Just because you're a geek, that doesn't mean you can't enjoy going out into the open. Fortunately, Ubuntu can bring you the best of both the virtual and real worlds.

Back in 1991, my girlfriend (now wife) and I decided to go to Rome on holidays. If you're from the south of Spain, you probably have very strong family ties, and phoning your mom at least once a day is the norm. And, if you're from a small rural village, for some reason, you have an innate suspicion of hotels.

My wife is both.

As soon as we landed, she announced she had to phone home, and she refused to do so from the hotel, because, she said, they'd rip us off. In her eyes, a public phone booth would be much safer.

Back in the day, before the euro, Italy used lires for their currency. One lire was something like US$ 0.0007. We figured we'd need quite a lot of coins to phone all the way back to Spain; so, the moment we got through customs, we started collecting change. We spent the first sunny afternoon in the Eternal City buying ice cream, drinking espressos, and doing touristy stuff, while all the time dropping the 10-, 20-, and 50-lire pieces we got from our change in a plastic bag we carried around everywhere.

After a couple of hours, it started to look like a swag bag a cartoon thief would carry around, and we started the hunt for a public phone. The first one we came across only had a slot for a prepaid card. Ah, there's an idea. But, we didn't have a clue of where we could purchase such a thing. Did you get them from a post office like in the UK? Or a tobacconist's like in Spain? What does an Italian tobacconist look like, anyway? Too embarrassed to ask any of the busy and brusque-looking Romans we met, we decided to continue our quest on our own.
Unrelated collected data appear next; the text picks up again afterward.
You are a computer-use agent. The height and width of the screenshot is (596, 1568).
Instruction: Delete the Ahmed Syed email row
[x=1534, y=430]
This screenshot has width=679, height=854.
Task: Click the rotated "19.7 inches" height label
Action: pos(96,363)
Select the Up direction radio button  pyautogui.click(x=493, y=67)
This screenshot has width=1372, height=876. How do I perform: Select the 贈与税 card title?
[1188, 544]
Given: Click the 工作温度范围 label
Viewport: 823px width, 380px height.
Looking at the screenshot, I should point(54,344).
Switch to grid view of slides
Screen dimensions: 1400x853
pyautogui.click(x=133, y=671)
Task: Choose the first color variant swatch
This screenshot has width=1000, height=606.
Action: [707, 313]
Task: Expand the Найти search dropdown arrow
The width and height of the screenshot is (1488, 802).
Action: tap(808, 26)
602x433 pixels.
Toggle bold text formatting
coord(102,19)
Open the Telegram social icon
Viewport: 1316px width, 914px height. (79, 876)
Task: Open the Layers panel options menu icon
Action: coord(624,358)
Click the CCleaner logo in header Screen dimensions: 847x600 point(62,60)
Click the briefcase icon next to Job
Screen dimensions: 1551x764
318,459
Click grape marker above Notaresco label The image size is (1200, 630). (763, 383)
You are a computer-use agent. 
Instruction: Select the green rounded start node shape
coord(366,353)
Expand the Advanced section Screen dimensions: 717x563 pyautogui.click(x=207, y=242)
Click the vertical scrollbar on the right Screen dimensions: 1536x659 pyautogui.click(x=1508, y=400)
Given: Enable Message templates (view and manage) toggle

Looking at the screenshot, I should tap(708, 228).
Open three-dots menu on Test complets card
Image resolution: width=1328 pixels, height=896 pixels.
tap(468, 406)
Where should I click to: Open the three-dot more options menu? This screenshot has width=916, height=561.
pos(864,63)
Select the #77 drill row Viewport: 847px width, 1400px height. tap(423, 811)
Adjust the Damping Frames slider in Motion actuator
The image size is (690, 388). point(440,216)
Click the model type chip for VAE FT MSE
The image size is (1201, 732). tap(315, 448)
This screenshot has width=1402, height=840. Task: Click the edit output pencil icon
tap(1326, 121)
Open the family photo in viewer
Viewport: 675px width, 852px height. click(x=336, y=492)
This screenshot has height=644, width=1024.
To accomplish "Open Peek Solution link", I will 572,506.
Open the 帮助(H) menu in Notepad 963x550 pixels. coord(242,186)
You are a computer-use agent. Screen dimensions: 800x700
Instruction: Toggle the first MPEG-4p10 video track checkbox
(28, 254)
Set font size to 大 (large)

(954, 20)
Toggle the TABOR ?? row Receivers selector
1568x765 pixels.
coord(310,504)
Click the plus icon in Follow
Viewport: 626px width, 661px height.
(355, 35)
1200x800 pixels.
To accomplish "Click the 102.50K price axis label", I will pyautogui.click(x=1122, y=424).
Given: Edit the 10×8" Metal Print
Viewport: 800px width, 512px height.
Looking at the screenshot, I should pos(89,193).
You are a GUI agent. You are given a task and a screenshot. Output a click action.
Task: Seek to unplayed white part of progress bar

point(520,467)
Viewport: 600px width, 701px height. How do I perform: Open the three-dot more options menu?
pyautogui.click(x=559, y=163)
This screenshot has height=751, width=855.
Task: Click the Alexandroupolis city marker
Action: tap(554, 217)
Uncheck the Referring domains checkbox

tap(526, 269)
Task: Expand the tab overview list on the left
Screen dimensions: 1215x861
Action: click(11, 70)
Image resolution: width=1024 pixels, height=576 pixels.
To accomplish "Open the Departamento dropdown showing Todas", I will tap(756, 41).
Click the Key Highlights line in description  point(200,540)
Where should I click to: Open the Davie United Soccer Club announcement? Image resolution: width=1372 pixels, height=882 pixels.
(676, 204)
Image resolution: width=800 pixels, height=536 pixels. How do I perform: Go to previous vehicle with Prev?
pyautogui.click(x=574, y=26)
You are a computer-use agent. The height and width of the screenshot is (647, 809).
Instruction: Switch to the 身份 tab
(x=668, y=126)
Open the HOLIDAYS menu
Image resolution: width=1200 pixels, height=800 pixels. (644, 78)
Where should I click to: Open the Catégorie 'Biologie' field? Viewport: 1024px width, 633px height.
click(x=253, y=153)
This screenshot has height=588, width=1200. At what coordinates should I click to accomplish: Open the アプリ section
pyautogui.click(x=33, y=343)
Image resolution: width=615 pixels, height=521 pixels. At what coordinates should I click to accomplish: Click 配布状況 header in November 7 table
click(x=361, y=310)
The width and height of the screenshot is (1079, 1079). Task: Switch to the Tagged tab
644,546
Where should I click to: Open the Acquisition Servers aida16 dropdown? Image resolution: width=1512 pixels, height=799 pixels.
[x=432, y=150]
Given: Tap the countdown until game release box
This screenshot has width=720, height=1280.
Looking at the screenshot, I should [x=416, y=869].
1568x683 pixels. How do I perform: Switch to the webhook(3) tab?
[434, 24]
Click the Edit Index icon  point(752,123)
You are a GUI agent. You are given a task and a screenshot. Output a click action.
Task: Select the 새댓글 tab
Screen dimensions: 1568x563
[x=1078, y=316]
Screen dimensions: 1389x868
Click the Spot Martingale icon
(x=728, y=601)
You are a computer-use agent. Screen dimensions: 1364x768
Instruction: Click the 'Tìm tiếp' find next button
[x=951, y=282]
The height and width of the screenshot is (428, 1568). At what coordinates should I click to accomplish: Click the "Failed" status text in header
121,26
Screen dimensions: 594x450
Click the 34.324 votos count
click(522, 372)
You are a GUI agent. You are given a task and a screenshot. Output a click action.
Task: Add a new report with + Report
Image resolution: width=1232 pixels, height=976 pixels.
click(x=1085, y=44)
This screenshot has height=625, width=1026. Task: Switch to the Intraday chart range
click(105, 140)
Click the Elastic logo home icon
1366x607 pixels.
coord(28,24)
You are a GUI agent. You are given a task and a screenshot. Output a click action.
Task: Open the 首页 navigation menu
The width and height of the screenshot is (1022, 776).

The next phone we found didn't take coins either. Or the next, or the next. By this time, we had strayed several miles from the city center, so we consulted our map and discovered we were only a couple of blocks away from the Stazione Termini train station. Surely there would be plenty of public phones there, and some would take coins. The Stazione, it turns out, is surprisingly ugly, completely at odds with an otherwise beautiful city. It is also huge.

We finally came across a long row of phones and were dismayed that all of them were card-only. At that point my impatience got the better of me, and I stomped over to a small stall that announced "Tabaco" on the front of it. After the obligatory bon giornos , "Why," I demanded, "aren't there any phone booths in the whole of Rome that will take coins?"

I guess I deserved the "crazy foreigner" look the stallholder threw me. "But, signore," he said, "that would be insane. You'd need… I don't know… a big bag full of coins to phone anywhere."

Exploring the world has definitely changed. When you travel now, you don't lug along a map, a guide book, bulky camera, and, in our case, a heavy bag of coins anymore. You take a slim sliver of hi-tech equipment that you carry around in your pocket and you're done.

You can plan your trip on your computer, transfer your itinerary to your phone, use satellite location technology if you're lost, or use it to register where exactly you took your pics or filmed your video. And, of course, you can use your cell to phone home. Then, when you get back, you can use your computer again to organize your photos into a coherent story of your adventures.

All this makes for nice, stress-free travelling, and Ubuntu, as you will see in the following pages, can certainly help you on your way. But, I still reminisce from time to time about our trip to Rome and our epic, but dumb hunt for a public phone.